BANGKOK — A small group of pro-democracy activists answered a police summons Thursday by marching to the police station to call for speedy elections along the way.
Members of the Democracy Restoration Group facing legal action for a rally held late last month, marched from the United Nations to the Nang Loeng Police Station this morning to protest charges against them and repeat calls for a vote to be held this year.
Nuttaa “Bow” Mahattana, one of the protest leaders said that by 11am the protesters – about 50 people who had been summoned – had reached Nang Loeng Police Station where they were being addressed by deputy police commissioner Gen. Srivara Ransibrahmanakul.
“The point of doing all this is to communicate with society. … [It] relates to all Thais. Thai society must do something, or elections will never be held,” said Rangsiman Rome, the well-known pro-democracy activist who led the procession.
Rangsiman was joined by Nuttaa Mahattana, Sirawith “Ja New” Seritiwat and Chonticha Jangrew. They were accompanied by several dozen protesters, some dressed as Superman.
“We’re dressing up in a superhero theme today,” Nuttaa said. “We want to show that none of us are scared, even if we are charged.”
Rangsiman said the clock was ticking on the junta leader’s latest promise on when power would be returned to the people.
“It’s June.
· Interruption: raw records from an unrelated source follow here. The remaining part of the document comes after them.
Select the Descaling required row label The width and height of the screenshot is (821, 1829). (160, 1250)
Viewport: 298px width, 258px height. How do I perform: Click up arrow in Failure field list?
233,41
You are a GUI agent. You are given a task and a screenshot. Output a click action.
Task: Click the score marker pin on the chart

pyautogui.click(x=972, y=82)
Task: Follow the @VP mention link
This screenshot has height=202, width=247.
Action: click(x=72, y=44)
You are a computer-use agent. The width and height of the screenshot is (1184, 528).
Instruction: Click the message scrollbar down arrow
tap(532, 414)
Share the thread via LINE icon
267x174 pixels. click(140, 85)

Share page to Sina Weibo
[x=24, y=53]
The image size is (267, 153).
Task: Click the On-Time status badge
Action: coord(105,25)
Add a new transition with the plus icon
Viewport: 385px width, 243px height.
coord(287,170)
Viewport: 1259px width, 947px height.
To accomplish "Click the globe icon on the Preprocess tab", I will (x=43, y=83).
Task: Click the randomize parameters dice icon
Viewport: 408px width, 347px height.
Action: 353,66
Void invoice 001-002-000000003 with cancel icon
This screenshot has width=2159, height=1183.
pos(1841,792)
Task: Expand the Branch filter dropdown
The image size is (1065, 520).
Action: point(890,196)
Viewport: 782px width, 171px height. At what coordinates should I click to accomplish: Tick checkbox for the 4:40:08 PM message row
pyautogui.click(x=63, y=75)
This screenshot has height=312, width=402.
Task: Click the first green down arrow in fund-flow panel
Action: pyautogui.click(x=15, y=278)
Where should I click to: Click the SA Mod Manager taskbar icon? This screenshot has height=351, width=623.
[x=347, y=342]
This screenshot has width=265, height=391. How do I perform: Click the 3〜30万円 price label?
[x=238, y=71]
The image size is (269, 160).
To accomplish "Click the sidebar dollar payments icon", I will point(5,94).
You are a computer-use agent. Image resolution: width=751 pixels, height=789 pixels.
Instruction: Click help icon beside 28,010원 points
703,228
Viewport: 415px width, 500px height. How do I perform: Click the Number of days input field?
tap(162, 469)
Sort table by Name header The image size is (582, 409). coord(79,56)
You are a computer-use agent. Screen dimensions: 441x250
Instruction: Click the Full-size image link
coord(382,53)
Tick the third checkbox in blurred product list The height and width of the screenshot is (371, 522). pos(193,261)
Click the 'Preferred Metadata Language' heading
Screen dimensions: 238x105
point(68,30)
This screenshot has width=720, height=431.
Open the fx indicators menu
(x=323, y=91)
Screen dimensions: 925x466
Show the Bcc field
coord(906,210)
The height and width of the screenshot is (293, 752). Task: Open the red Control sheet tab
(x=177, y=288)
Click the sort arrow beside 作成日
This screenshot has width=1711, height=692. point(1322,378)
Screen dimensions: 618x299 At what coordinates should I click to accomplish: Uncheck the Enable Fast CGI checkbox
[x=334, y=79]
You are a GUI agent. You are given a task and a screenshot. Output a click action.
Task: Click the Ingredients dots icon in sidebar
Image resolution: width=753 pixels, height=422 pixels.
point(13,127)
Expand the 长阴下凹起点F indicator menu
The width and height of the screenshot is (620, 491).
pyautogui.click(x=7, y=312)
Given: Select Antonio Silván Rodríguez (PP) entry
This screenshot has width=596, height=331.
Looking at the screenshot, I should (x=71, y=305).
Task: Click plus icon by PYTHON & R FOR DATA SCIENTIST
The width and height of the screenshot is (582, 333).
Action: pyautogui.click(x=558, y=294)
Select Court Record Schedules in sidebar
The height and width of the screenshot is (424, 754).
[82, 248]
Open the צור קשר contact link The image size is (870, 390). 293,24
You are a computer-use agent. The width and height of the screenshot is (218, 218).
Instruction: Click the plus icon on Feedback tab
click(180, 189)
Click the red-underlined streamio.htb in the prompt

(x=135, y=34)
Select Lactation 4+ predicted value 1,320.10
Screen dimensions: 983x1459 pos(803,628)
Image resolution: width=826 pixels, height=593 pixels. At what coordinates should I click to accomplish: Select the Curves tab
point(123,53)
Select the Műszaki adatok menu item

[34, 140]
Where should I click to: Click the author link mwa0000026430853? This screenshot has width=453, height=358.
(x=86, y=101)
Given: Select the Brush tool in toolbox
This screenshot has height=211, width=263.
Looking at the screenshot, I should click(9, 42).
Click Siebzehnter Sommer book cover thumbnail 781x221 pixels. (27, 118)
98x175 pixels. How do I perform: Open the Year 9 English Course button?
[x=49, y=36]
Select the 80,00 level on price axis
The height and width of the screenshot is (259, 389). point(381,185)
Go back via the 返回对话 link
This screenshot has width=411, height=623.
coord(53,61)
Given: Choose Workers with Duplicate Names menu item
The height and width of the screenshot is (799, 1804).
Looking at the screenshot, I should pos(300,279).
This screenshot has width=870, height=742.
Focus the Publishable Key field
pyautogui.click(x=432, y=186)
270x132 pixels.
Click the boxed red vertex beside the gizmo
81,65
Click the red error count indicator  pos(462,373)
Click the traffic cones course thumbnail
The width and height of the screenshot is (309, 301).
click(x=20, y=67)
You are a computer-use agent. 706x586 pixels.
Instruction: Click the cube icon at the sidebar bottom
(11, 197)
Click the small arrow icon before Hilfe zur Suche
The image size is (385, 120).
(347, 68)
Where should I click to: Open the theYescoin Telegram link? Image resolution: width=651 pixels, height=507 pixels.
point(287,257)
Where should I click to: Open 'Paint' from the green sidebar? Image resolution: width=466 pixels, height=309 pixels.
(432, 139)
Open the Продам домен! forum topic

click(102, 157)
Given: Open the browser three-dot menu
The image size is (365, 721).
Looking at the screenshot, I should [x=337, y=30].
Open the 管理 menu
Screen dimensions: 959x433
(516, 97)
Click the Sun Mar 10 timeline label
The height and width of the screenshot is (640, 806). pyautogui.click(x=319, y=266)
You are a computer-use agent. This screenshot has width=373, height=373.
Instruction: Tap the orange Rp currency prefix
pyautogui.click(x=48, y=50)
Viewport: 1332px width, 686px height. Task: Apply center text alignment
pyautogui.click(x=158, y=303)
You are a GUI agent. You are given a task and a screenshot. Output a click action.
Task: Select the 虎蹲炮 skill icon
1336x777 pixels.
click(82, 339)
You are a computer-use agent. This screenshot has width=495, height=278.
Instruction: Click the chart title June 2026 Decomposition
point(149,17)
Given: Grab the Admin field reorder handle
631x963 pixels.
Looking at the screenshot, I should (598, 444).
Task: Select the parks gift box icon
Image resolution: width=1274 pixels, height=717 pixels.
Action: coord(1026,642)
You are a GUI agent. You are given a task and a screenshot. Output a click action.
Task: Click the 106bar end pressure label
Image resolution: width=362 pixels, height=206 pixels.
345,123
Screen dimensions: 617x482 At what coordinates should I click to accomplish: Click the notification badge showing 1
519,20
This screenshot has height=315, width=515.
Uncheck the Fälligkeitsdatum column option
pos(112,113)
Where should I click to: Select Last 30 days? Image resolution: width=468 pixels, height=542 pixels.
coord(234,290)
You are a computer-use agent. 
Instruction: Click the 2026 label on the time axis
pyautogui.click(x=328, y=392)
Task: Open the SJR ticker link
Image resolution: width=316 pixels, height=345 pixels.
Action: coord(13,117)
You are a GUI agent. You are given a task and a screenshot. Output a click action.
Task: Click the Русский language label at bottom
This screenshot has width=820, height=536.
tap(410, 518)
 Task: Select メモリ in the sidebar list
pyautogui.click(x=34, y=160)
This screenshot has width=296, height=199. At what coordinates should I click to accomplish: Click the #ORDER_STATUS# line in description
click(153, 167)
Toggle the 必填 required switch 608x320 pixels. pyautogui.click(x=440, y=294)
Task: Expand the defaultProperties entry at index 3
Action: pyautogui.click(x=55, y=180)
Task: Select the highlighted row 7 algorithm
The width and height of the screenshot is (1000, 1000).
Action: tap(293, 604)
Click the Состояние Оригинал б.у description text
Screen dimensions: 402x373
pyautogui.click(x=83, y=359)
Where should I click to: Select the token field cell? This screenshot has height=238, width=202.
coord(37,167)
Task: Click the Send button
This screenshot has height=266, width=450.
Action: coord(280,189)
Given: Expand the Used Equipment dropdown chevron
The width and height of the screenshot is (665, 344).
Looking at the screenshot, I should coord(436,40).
Let’s see if Gen. Prayuth Chan-ocha will lie to us about elections,” Rangsiman said.
The junta leader has said he is following a roadmap to restoring democracy. In recent months, he’s also been shoring up his own political support for an expected bid to remain in power as prime minister after Election Day.
Late last month on the fourth anniversary of the junta’s 2014 coup, the Democracy Restoration Group attempted to march from Thammasat University to the Government House on the fourth anniversary of the 2014 coup. Attended by a few hundred protesters, the march was blocked by thousands of police who ultimately seized some of the leaders, prompting the remainder to turn themselves in.
Nuttaa said 65 people were charged with violating public assembly laws, 15 of who have already turned themselves in.
Waranchai Chokechana, a politician who once ran unsuccessfully for Bangkok governor, also attended the rally and lit a torch to symbolize what he described as a “dark era for Thai democracy.”